- WHAT YOU WILL DO
Type out all the records once more, exactly.

- Saved entries

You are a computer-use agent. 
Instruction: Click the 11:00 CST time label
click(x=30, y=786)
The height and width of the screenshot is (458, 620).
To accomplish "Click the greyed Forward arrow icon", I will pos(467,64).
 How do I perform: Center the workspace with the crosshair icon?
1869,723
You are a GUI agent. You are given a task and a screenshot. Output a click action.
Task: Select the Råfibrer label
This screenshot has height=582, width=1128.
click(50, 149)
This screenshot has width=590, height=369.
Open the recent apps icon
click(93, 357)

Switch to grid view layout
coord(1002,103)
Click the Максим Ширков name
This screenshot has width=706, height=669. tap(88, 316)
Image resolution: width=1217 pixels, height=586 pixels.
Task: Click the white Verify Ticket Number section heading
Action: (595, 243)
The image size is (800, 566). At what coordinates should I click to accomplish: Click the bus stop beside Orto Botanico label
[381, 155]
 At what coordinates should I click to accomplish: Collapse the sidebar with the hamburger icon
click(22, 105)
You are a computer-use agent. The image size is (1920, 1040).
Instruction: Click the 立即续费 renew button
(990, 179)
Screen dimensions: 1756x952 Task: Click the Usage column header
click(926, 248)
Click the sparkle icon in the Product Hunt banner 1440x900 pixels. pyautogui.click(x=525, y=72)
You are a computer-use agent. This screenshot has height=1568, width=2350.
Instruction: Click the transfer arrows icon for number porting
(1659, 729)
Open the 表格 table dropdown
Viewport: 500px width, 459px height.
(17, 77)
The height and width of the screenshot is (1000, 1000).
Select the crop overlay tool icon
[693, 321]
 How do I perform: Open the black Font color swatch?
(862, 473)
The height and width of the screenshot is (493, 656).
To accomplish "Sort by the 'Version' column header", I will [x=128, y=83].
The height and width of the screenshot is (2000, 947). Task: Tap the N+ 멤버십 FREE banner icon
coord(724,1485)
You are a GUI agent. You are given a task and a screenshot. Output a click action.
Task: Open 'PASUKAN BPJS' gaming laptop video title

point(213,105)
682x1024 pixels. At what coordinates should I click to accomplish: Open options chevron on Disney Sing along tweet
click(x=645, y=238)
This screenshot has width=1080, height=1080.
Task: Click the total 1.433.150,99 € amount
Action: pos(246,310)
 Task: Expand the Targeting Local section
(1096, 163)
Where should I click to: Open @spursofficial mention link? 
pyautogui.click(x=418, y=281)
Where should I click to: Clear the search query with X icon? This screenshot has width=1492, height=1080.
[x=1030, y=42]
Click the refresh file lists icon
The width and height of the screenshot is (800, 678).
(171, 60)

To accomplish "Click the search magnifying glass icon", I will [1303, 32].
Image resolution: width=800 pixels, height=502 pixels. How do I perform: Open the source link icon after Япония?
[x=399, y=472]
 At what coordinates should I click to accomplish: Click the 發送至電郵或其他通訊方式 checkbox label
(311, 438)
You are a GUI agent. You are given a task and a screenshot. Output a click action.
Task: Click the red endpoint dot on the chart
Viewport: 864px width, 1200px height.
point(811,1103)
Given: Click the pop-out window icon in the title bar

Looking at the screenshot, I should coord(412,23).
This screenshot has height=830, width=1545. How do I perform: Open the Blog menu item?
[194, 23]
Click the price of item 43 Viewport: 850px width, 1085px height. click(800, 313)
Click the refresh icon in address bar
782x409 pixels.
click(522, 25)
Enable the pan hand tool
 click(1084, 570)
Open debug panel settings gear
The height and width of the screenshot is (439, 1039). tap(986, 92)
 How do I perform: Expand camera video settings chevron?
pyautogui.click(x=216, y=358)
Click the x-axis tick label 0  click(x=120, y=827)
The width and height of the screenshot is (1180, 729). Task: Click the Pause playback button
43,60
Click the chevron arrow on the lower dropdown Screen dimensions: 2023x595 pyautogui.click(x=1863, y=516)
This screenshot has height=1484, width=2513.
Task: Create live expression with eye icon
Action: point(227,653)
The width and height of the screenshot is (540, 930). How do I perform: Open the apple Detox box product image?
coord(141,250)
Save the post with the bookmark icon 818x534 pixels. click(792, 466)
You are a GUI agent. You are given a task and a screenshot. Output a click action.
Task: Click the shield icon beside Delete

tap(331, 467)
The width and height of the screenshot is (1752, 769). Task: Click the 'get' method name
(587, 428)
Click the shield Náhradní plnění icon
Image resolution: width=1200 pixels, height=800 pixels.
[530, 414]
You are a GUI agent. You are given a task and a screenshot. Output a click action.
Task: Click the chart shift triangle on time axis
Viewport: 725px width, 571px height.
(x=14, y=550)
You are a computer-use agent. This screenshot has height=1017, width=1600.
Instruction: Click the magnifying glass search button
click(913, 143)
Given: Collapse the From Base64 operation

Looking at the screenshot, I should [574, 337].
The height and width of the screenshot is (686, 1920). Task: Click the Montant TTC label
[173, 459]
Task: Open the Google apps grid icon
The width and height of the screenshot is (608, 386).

- ANSWER SECTION
You are a computer-use agent. 
Instruction: Click the 11:00 CST time label
click(x=30, y=786)
The height and width of the screenshot is (458, 620).
To accomplish "Click the greyed Forward arrow icon", I will pos(467,64).
 How do I perform: Center the workspace with the crosshair icon?
1869,723
You are a GUI agent. You are given a task and a screenshot. Output a click action.
Task: Select the Råfibrer label
This screenshot has height=582, width=1128.
click(50, 149)
This screenshot has width=590, height=369.
Open the recent apps icon
click(93, 357)

Switch to grid view layout
coord(1002,103)
Click the Максим Ширков name
This screenshot has width=706, height=669. tap(88, 316)
Image resolution: width=1217 pixels, height=586 pixels.
Task: Click the white Verify Ticket Number section heading
Action: (595, 243)
The image size is (800, 566). At what coordinates should I click to accomplish: Click the bus stop beside Orto Botanico label
[381, 155]
 At what coordinates should I click to accomplish: Collapse the sidebar with the hamburger icon
click(22, 105)
You are a computer-use agent. The image size is (1920, 1040).
Instruction: Click the 立即续费 renew button
(990, 179)
Screen dimensions: 1756x952 Task: Click the Usage column header
click(926, 248)
Click the sparkle icon in the Product Hunt banner 1440x900 pixels. pyautogui.click(x=525, y=72)
You are a computer-use agent. This screenshot has height=1568, width=2350.
Instruction: Click the transfer arrows icon for number porting
(1659, 729)
Open the 表格 table dropdown
Viewport: 500px width, 459px height.
(17, 77)
The height and width of the screenshot is (1000, 1000).
Select the crop overlay tool icon
[693, 321]
 How do I perform: Open the black Font color swatch?
(862, 473)
The height and width of the screenshot is (493, 656).
To accomplish "Sort by the 'Version' column header", I will [x=128, y=83].
The height and width of the screenshot is (2000, 947). Task: Tap the N+ 멤버십 FREE banner icon
coord(724,1485)
You are a GUI agent. You are given a task and a screenshot. Output a click action.
Task: Open 'PASUKAN BPJS' gaming laptop video title

point(213,105)
682x1024 pixels. At what coordinates should I click to accomplish: Open options chevron on Disney Sing along tweet
click(x=645, y=238)
This screenshot has width=1080, height=1080.
Task: Click the total 1.433.150,99 € amount
Action: pos(246,310)
 Task: Expand the Targeting Local section
(1096, 163)
Where should I click to: Open @spursofficial mention link? 
pyautogui.click(x=418, y=281)
Where should I click to: Clear the search query with X icon? This screenshot has width=1492, height=1080.
[x=1030, y=42]
Click the refresh file lists icon
The width and height of the screenshot is (800, 678).
(171, 60)

To accomplish "Click the search magnifying glass icon", I will [1303, 32].
Image resolution: width=800 pixels, height=502 pixels. How do I perform: Open the source link icon after Япония?
[x=399, y=472]
 At what coordinates should I click to accomplish: Click the 發送至電郵或其他通訊方式 checkbox label
(311, 438)
You are a GUI agent. You are given a task and a screenshot. Output a click action.
Task: Click the red endpoint dot on the chart
Viewport: 864px width, 1200px height.
point(811,1103)
Given: Click the pop-out window icon in the title bar

Looking at the screenshot, I should coord(412,23).
This screenshot has height=830, width=1545. How do I perform: Open the Blog menu item?
[194, 23]
Click the price of item 43 Viewport: 850px width, 1085px height. click(800, 313)
Click the refresh icon in address bar
782x409 pixels.
click(522, 25)
Enable the pan hand tool
 click(1084, 570)
Open debug panel settings gear
The height and width of the screenshot is (439, 1039). tap(986, 92)
 How do I perform: Expand camera video settings chevron?
pyautogui.click(x=216, y=358)
Click the x-axis tick label 0  click(x=120, y=827)
The width and height of the screenshot is (1180, 729). Task: Click the Pause playback button
43,60
Click the chevron arrow on the lower dropdown Screen dimensions: 2023x595 pyautogui.click(x=1863, y=516)
This screenshot has height=1484, width=2513.
Task: Create live expression with eye icon
Action: point(227,653)
The width and height of the screenshot is (540, 930). How do I perform: Open the apple Detox box product image?
coord(141,250)
Save the post with the bookmark icon 818x534 pixels. click(792, 466)
You are a GUI agent. You are given a task and a screenshot. Output a click action.
Task: Click the shield icon beside Delete

tap(331, 467)
The width and height of the screenshot is (1752, 769). Task: Click the 'get' method name
(587, 428)
Click the shield Náhradní plnění icon
Image resolution: width=1200 pixels, height=800 pixels.
[530, 414]
You are a GUI agent. You are given a task and a screenshot. Output a click action.
Task: Click the chart shift triangle on time axis
Viewport: 725px width, 571px height.
(x=14, y=550)
You are a computer-use agent. This screenshot has height=1017, width=1600.
Instruction: Click the magnifying glass search button
click(913, 143)
Given: Collapse the From Base64 operation

Looking at the screenshot, I should [574, 337].
The height and width of the screenshot is (686, 1920). Task: Click the Montant TTC label
[173, 459]
Task: Open the Google apps grid icon
The width and height of the screenshot is (608, 386).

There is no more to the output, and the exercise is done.